Provided data Start Marker

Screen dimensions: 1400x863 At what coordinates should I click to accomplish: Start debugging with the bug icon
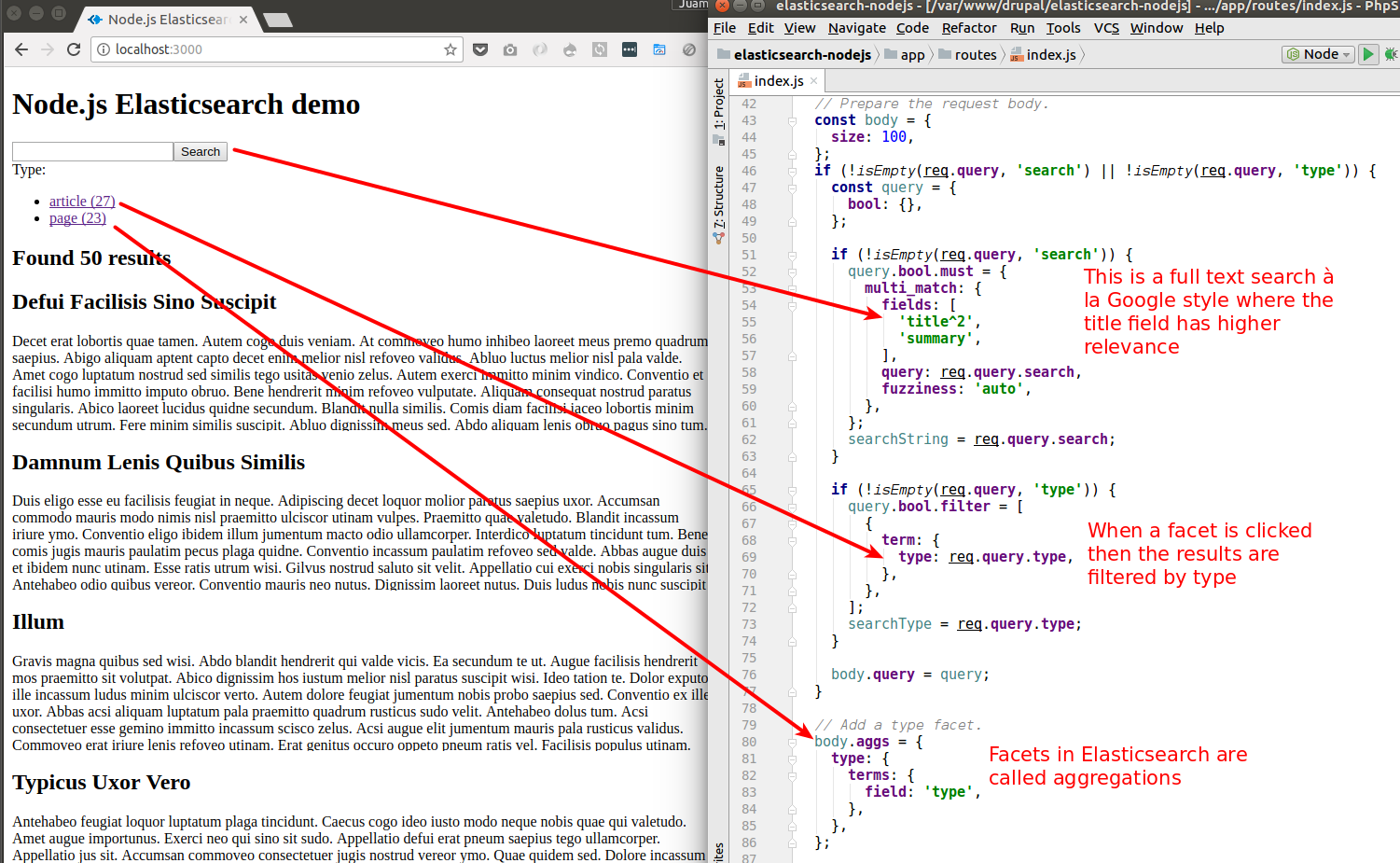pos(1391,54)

Provided data End Marker
Provided data Start Marker

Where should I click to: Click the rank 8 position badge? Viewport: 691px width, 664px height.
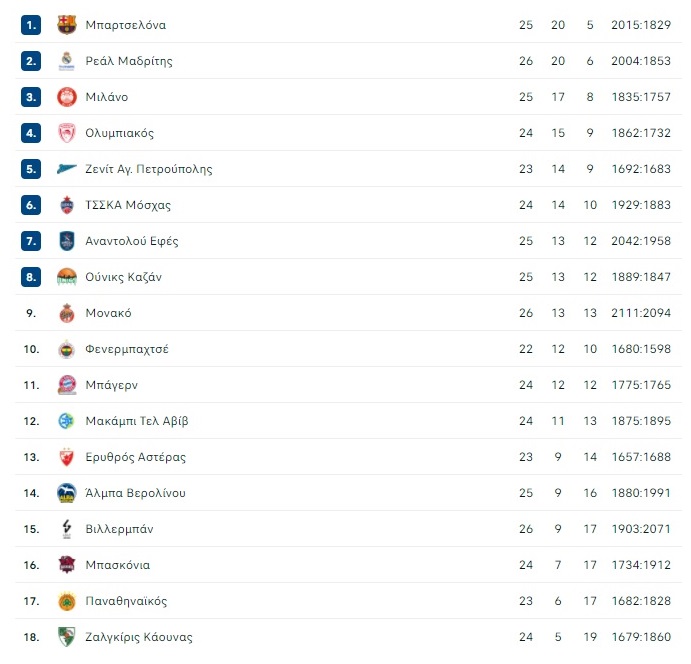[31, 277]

Provided data End Marker
Provided data Start Marker

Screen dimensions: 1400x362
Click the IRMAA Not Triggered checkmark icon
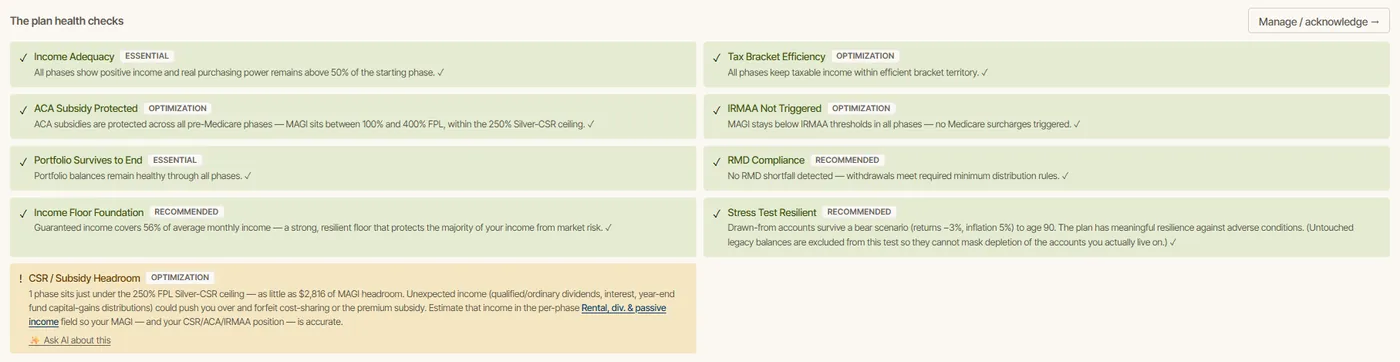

Provided data End Marker

Assignment: Your answer must be the lines above from the one containing "Screen dimensions: 1400x362" to the one containing "Click the IRMAA Not Triggered checkmark icon", both included, restated word for word.

Solved problem:
Screen dimensions: 1400x362
Click the IRMAA Not Triggered checkmark icon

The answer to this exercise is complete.